SOURCE RECORDS below:

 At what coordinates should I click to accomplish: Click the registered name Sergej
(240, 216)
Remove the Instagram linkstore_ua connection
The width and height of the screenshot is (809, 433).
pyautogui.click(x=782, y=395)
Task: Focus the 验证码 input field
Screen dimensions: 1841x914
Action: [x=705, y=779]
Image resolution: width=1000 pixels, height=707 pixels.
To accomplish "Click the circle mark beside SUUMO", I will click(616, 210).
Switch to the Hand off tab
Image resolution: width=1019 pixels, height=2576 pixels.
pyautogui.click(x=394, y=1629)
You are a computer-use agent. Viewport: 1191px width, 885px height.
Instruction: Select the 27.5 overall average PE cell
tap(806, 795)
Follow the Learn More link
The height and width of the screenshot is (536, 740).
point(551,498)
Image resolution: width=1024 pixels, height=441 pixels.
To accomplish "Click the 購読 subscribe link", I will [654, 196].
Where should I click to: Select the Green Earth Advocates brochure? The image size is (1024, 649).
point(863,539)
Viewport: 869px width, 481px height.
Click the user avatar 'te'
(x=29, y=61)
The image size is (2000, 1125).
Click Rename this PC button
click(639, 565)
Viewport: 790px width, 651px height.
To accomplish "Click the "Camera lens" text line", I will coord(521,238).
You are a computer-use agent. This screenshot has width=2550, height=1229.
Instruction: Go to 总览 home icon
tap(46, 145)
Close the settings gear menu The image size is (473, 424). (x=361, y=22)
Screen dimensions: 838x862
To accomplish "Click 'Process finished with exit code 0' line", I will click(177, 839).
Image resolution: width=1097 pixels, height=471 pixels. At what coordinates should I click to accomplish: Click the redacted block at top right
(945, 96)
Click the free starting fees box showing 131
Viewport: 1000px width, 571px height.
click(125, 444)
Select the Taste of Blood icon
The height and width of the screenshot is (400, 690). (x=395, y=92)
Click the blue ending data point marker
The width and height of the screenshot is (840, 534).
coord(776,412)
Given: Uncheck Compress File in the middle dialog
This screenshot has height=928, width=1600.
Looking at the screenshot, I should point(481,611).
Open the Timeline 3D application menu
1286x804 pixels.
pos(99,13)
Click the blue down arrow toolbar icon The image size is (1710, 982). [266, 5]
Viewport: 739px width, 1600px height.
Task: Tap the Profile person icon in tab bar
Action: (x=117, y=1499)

End of SOURCE RECORDS.

* EXERCISE GOAL: Those lines above that contain the string "agent" should be returned.

* YOUR SOLUTION:
You are a computer-use agent. Viewport: 1191px width, 885px height.
You are a computer-use agent. This screenshot has width=2550, height=1229.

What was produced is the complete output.